Aside from cutting short-term rates, I understand that the government can consider buying L-T Treasury bonds outright to keep these rates down - more demand for bonds would result in higher prices and lower long-term rates. The Fed was considering doing this during the 2000-2003 period but never implemented it. (Perhaps our new columnist, Steve Shefler, may be able to address this possibility in upcoming Newsletters with more knowledge than I.)

The other factor relating to your question has to do with whether TIPS will prove to be a wise investment because of incipient inflation. Of course, inflation may eventually rear its head at some point. But so long as we are in the current crisis, which I suspect will be quite a while, I again have my doubts that this will occur. In fact, just the opposite as now acknowledged by central banks around the world reversing their former inflation-worried stances and now totally concerned about weak growth, not inflation.

And, even more telling, there is considerable worry about deflation. With consumer demand falling sharply, prices could even drop to the point of being lower than they were on a year-over-year basis. So when anyone suggests that inflation may rise to 7% or more over the next decade, as the article you sent me does, I would have to take most of what he says as, likely, off-base.

Since early March, prices for a typical TIPS fund such as Vanguard's have dropped about 17%! (without taking in account dividends) Over that same period, Vanguard's L-T Treasury has dropped a mere 3%. What this tells me is that investors do not see inflation as important, at least over the short term. And in fact, such investors are projecting that inflation will accelerate at less than 1% over the next 10 years!

This does suggest that most investors have probably gone overboard in expecting extremely mild inflation that will prove very unlikely to be that low. It also suggests that TIPS, purchased now, are likely to be a better investment than 10 yr.
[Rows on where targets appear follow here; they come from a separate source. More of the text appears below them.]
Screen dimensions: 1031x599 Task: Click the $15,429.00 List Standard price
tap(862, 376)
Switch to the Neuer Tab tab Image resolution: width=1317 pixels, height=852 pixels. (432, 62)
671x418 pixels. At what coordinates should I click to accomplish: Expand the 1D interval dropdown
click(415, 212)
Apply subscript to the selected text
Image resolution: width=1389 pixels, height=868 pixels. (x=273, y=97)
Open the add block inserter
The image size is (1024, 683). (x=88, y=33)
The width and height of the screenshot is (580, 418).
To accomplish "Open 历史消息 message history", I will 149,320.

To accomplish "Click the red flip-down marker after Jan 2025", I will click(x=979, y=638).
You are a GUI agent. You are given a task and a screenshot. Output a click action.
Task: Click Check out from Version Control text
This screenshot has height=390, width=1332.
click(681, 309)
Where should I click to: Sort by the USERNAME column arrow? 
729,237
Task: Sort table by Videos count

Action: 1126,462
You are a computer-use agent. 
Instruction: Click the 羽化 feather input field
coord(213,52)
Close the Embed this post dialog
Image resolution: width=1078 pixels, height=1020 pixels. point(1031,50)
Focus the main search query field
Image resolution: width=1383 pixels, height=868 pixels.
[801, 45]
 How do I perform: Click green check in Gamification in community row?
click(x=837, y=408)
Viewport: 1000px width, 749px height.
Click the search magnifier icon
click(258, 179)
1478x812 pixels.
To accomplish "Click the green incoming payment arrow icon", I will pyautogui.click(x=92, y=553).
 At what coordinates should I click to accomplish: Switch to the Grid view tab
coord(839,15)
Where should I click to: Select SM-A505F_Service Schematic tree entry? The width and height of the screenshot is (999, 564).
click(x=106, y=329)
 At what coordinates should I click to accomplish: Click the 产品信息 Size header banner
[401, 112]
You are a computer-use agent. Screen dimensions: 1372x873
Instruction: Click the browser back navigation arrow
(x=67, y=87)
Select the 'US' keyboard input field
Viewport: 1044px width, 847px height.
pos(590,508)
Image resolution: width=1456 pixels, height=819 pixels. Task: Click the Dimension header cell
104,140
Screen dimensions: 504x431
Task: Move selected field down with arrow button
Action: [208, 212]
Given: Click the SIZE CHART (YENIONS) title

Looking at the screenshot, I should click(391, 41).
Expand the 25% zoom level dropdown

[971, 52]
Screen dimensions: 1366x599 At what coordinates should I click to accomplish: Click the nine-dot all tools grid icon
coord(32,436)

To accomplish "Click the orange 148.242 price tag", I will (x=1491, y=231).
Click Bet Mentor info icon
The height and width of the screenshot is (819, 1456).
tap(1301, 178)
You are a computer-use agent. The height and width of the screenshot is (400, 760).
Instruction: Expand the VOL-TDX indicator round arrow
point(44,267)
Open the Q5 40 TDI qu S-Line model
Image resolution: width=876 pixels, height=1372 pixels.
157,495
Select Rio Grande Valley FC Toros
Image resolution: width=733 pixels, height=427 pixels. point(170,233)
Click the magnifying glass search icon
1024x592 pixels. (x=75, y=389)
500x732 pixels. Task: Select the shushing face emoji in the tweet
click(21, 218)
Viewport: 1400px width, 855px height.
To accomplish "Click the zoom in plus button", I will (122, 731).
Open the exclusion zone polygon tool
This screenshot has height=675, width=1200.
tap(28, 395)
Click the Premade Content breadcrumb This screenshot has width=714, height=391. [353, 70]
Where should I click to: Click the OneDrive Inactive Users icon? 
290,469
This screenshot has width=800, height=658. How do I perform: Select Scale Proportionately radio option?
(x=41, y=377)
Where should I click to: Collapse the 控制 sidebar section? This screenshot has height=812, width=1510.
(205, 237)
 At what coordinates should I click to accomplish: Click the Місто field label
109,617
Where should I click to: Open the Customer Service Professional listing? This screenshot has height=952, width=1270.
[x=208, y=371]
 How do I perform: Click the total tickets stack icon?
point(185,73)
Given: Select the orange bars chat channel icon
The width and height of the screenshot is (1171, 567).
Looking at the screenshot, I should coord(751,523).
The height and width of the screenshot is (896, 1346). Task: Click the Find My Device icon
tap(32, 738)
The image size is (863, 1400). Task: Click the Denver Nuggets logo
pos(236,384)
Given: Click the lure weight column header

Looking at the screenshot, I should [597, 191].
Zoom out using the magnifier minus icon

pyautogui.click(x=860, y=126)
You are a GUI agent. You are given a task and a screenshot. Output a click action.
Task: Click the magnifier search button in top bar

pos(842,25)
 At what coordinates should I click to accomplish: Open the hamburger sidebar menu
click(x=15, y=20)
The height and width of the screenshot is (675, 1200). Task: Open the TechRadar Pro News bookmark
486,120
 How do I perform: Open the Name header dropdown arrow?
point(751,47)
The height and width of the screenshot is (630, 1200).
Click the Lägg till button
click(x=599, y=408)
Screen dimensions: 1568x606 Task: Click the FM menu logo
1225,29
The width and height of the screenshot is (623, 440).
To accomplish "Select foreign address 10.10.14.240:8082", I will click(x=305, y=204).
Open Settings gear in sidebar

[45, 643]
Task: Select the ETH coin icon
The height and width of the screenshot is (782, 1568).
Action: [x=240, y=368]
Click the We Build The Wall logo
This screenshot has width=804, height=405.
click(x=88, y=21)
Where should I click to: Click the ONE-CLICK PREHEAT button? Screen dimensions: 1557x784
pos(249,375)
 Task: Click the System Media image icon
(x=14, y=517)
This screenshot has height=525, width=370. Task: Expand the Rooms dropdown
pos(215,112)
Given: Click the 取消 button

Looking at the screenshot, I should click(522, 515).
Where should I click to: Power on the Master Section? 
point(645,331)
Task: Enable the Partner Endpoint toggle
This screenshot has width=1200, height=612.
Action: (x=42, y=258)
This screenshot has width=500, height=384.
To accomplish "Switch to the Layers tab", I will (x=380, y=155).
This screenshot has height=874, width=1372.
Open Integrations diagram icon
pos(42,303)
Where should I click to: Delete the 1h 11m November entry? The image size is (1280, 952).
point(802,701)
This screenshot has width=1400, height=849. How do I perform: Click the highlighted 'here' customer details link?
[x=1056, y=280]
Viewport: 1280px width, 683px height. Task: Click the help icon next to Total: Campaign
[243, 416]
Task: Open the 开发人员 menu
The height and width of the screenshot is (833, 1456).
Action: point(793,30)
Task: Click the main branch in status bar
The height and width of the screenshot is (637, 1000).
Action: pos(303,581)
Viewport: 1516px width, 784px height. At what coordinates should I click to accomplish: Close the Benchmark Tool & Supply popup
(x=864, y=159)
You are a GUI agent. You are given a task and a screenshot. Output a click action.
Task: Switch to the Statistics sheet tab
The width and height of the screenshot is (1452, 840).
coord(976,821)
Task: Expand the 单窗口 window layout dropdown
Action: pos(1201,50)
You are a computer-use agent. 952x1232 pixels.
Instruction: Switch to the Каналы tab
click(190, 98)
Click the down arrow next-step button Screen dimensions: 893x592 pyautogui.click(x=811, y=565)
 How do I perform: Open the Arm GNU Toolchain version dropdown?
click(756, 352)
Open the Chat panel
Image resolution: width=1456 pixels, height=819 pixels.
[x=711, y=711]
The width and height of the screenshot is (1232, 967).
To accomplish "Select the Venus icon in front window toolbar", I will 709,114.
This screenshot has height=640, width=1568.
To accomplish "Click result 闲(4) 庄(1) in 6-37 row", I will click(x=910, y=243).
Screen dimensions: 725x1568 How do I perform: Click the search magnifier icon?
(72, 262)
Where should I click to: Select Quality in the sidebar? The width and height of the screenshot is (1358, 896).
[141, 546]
Treasuries over a 10 yr. holding period. (Better, though, does not necessarily mean TIPS will be a great investment; if interest rates rise over the decade, even TIPS may show poor returns while still "better" than regular Treasuries.)

However, the above facts would seem to support the idea that over the next year or so at least, we have little to worry about on the inflation front. If inflation does start to be a problem, say after the next year or two, that is when I would consider going back into TIPS in a bigger way.

I would continue to emphasize Intermediate Term Treasuries as shown in my current Model Portfolio (see the Oct. '08 Newsletter).

Thank you for the thought provoking question.